## [Data section]
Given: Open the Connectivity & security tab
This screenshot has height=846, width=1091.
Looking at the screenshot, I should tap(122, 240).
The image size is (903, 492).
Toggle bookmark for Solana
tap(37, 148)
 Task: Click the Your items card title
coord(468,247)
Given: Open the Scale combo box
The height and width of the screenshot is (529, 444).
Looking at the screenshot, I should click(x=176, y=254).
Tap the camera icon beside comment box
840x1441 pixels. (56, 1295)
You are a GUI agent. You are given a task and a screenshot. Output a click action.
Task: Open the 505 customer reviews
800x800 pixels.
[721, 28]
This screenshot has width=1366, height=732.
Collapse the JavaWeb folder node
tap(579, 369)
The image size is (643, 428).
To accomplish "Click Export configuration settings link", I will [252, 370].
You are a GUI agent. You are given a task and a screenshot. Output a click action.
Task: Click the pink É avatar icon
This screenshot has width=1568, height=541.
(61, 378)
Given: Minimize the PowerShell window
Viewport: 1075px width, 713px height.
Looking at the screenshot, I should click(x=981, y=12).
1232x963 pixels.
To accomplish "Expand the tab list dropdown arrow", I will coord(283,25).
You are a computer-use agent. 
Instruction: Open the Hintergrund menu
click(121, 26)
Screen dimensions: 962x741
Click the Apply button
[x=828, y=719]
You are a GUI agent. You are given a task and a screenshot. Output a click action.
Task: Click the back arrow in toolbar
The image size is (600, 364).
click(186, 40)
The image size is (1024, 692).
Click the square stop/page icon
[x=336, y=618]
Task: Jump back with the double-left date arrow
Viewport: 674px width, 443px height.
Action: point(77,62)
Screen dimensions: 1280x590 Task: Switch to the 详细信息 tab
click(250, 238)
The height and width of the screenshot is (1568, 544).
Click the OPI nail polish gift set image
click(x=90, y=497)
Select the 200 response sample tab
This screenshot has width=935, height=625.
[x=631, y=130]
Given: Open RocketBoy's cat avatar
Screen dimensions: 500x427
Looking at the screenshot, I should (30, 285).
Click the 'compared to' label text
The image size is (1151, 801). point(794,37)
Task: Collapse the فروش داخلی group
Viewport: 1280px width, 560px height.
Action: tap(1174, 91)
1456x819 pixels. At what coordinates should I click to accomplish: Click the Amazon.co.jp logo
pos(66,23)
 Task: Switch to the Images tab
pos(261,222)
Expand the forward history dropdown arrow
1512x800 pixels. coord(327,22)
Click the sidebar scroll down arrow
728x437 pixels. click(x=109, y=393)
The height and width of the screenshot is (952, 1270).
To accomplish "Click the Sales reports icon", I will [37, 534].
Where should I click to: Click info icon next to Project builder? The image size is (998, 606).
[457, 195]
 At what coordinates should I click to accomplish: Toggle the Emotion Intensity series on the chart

## [Requirement]
Nothing may change. Retype all of the entries.

## [Exercise answer]
Given: Open the Connectivity & security tab
This screenshot has height=846, width=1091.
Looking at the screenshot, I should tap(122, 240).
The image size is (903, 492).
Toggle bookmark for Solana
tap(37, 148)
 Task: Click the Your items card title
coord(468,247)
Given: Open the Scale combo box
The height and width of the screenshot is (529, 444).
Looking at the screenshot, I should click(x=176, y=254).
Tap the camera icon beside comment box
840x1441 pixels. (56, 1295)
You are a GUI agent. You are given a task and a screenshot. Output a click action.
Task: Open the 505 customer reviews
800x800 pixels.
[721, 28]
This screenshot has width=1366, height=732.
Collapse the JavaWeb folder node
tap(579, 369)
The image size is (643, 428).
To accomplish "Click Export configuration settings link", I will [252, 370].
You are a GUI agent. You are given a task and a screenshot. Output a click action.
Task: Click the pink É avatar icon
This screenshot has width=1568, height=541.
(61, 378)
Given: Minimize the PowerShell window
Viewport: 1075px width, 713px height.
Looking at the screenshot, I should click(x=981, y=12).
1232x963 pixels.
To accomplish "Expand the tab list dropdown arrow", I will coord(283,25).
You are a computer-use agent. 
Instruction: Open the Hintergrund menu
click(121, 26)
Screen dimensions: 962x741
Click the Apply button
[x=828, y=719]
You are a GUI agent. You are given a task and a screenshot. Output a click action.
Task: Click the back arrow in toolbar
The image size is (600, 364).
click(186, 40)
The image size is (1024, 692).
Click the square stop/page icon
[x=336, y=618]
Task: Jump back with the double-left date arrow
Viewport: 674px width, 443px height.
Action: point(77,62)
Screen dimensions: 1280x590 Task: Switch to the 详细信息 tab
click(250, 238)
The height and width of the screenshot is (1568, 544).
Click the OPI nail polish gift set image
click(x=90, y=497)
Select the 200 response sample tab
This screenshot has width=935, height=625.
[x=631, y=130]
Given: Open RocketBoy's cat avatar
Screen dimensions: 500x427
Looking at the screenshot, I should (30, 285).
Click the 'compared to' label text
The image size is (1151, 801). point(794,37)
Task: Collapse the فروش داخلی group
Viewport: 1280px width, 560px height.
Action: tap(1174, 91)
1456x819 pixels. At what coordinates should I click to accomplish: Click the Amazon.co.jp logo
pos(66,23)
 Task: Switch to the Images tab
pos(261,222)
Expand the forward history dropdown arrow
1512x800 pixels. coord(327,22)
Click the sidebar scroll down arrow
728x437 pixels. click(x=109, y=393)
The height and width of the screenshot is (952, 1270).
To accomplish "Click the Sales reports icon", I will [37, 534].
Where should I click to: Click info icon next to Project builder? The image size is (998, 606).
[457, 195]
 At what coordinates should I click to accomplish: Toggle the Emotion Intensity series on the chart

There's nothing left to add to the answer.